We made some new friends at Waveland: George and his dog Willow, and Steve and his dog Milo. Milo is a very personable corgi, and about the cutest thing on four legs—and he knows it. Willow was a nice dog with at least some golden retriever in her, and a gray muzzle. She also had her own carriage, a small wheeled trolley that attached to the back of George’s bicycle. George also showed us his do-it-himself van conversion, and it was really great. Some good ideas about keeping things in their place. He travels with an air fryer, which I found interesting, too. He has lived a lot of places, but now he lives (when he’s not on the road) on the Upper Peninsula of Michigan, and we are invited to visit.
We went to Bay St. Louis for dinner one evening; before
dinner, I wandered through some shops and Mike took a walk in a graveyard nearby,
with those above-ground graves like in New Orleans. Then we ate oysters, fish,
shrimp, bisque, and more at the Thorny Oyster. We missed the Dolly Should festival, though.
It was right after we left, and the person who told me about it said it is a
sight to see, a town full of Dolly Parton lookalikes!
But we were off to deep south Louisiana, down in Cajun country, at Palmetto Island State Park. I really like this place, it’s definitely in the middle of nowhere, down in the bayous. It is so dark at night you can’t believe it. Unfortunately it was mostly cloudy so we did not see any stars or planets; we did get to walk around a bit during the day, but often had to duck into the camper to get out of the rain. Fortunately it was still warm, so the rain showers didn’t bother us too much, thought we kept having to open and close the windows at night to keep it cool but not have it rain in during the showers.
Palmetto Island has a great leave one/take one library. Mike found a Louis L’Amour novel there, and I found an interesting-looking mystery. There are lots of these paperback trade libraries in parks, so we can always switch out reading material for new things to read. But after a couple of days at Palmetto Island, it was time to move on, heading for Houston to visit our friends the Michels. We got up early, but it was a rainy morning, so we took our time, going through our departure checklist between rain showers.
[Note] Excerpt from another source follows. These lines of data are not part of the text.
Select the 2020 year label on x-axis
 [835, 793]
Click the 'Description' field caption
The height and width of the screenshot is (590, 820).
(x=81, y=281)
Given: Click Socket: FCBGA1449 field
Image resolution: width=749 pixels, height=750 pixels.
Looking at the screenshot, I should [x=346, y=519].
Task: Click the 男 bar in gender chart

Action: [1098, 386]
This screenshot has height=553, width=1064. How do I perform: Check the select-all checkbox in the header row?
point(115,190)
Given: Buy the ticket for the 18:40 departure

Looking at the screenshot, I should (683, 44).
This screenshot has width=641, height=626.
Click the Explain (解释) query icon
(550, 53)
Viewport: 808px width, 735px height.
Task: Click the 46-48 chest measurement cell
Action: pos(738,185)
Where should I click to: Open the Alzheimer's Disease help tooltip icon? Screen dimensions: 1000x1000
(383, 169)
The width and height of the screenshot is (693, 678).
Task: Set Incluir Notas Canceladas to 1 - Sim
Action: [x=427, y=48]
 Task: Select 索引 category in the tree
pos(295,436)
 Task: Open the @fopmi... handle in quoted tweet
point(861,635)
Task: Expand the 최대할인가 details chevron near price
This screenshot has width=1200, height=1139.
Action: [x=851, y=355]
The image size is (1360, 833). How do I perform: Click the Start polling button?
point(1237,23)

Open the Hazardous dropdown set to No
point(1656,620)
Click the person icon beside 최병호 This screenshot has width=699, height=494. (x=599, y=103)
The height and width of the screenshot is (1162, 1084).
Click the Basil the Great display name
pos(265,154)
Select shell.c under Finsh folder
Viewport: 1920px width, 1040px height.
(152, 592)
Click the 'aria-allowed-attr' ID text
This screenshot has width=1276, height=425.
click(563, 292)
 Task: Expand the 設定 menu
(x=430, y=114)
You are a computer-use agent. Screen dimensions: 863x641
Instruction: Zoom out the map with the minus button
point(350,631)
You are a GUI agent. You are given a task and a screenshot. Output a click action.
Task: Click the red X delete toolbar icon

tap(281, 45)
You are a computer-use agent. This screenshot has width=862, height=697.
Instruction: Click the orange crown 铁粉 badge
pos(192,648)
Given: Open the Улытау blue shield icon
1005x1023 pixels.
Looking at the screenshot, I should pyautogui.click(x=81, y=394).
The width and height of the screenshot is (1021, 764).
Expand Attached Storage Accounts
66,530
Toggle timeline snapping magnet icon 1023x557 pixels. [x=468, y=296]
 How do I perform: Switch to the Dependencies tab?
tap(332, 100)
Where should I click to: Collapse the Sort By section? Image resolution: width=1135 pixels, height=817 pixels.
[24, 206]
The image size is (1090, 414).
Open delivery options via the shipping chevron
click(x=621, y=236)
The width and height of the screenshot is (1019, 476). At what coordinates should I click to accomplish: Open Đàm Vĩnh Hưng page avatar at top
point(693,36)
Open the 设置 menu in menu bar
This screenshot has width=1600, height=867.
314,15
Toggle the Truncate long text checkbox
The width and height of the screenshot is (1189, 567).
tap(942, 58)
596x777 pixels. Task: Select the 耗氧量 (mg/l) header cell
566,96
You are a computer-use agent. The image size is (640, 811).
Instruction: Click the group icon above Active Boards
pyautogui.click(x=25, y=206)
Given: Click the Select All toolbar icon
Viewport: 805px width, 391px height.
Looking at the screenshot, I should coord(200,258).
We finally headed out around noon, and took the backroads
through rice fields, some filled with birds—egrets, cormorants, geese, ducks, and
more. I read that some farmers also raise crawdads in the flooded rice fields; they
control the insects as well as provide another cash crop. Maybe the birds eat some of the crawdads, though. We went
through the Duck Capital of America, Gueydan, Louisiana, and a few other small
towns where it looked like the residents preferred to communicate in French as
much as possible. C’est vrai!
We finally had to leave the state routes behind and take
I-210 around Lake Charles, then I-10 into Texas. It’s never easy getting into Texas
for some reason; this time, I got off at an exit just before the border to
switch driving over to Mike, and we discovered the on ramp back to the highway
was closed. So we took a small detour down US 90 to find a way back on the
highway. We made it to Vidor, Texas, and checked into a motel. It’s always fun
to find a restaurant we can walk to, so we don’t have to try to park with the
Scamp attached. This time we settled for the nearby Whataburger. They have good
fries, and the burgers are decent, I guess I’d say. After dinner, we walked up
to the drive-thru window at the Baskin-Robbins next door and were briefly
mistaken for homeless people, but that was straightened out quickly and we had
some Rocky Road ice cream to top off the evening.